Degree, a brand of Unilever, is seen on display in a store in Manhattan, New York City, U.S., March 24, 2022.
Degree, a brand of Unilever, is seen on display in a store in Manhattan, New York City, U.S., March 24, 2022. Reuters / ANDREW KELLY

As commodities - from crude oil to sunflower oil - remain in short supply, Britain's Unilever has changed the ingredient makeup for some of its products like deodorants and packaged food to cut costs and mitigate supply constraints.

The ability to switch ingredients and materials, something consumer goods manufacturers traditionally find difficult, became even more valuable after Russia's invasion of Ukraine led to commodity prices hitting multi-year highs.

In April, Unilever boss Alan Jope said the company had begun altering some of its recipes so it could use rapeseeed oil instead of sunflower oil, which had become scarce since the invasion. Ukraine typically produces about half the world's exports of sunflower oil.

According to Unilever's head of research and development, Richard Slater, the maker of Dove soap and Knorr stock cubes is not stopping there.

"Globally, there was a shortage of silicon so we were looking at our deodorant and making sure that we looked at the formulations there...to use less ingredients that are under pressure," Slater said in an interview.

Unilever, which makes Rexona, Dove, Axe and Lynx deodorants, dealt with this issue last year, he said.

In its home and beauty care businesses, the company has also been trying to reduce its products' reliance on petrochemicals and make them more sustainable.

"That has a double benefit if you can get a better product that is more sustainable, but also reduce the pressure on some of those ingredients under cost pressure," Slater said.

Many packaged goods makers have tried to wean themselves off palm oil, which has been blamed for deforestation and labor abuses, but is used in everything from P&G's Tide pods to Ferrero's Nutella.

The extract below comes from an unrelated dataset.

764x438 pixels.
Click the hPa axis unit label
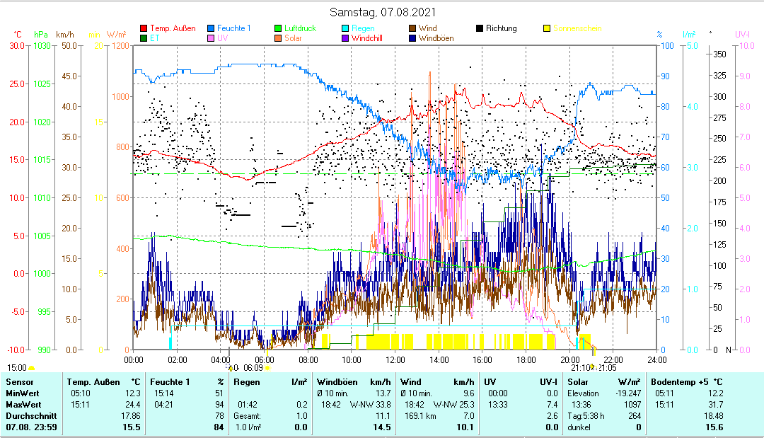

On Thursday, Unilever said it had tied up with San Diego-based Genomatica to build and commercialize alternatives to palm oil and fossil fuel-derived cleansing ingredients.

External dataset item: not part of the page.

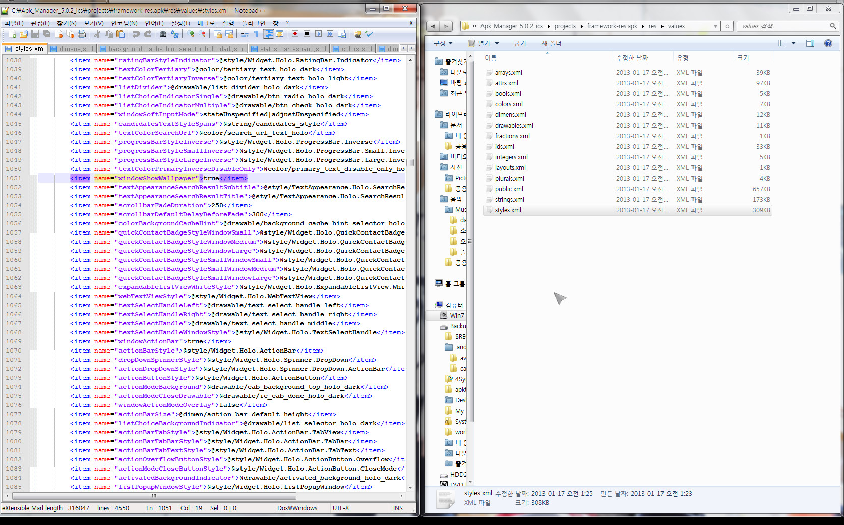Click the editor's horizontal scrollbar thumb
844x525 pixels.
(154, 496)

"We're not talking about a few thousand tonnes here, we are talking meaningful commercial scale," Slater said, declining to provide details about how much of the new ingredient it plans to produce in the near term.

Sourcing alternatives to palm is also "really important from a supply resilience point of view" due to the pricing around the commodity, Slater added.

Unilever no longer relies solely on manual testing when it changes its formulas. Instead, it digitally models how new ingredients would affect products, Slater said.

For instance, he added, as it alters recipes for shampoos, the company uses robots to try dozens of differently modeled potential products on hair in a matter of hours.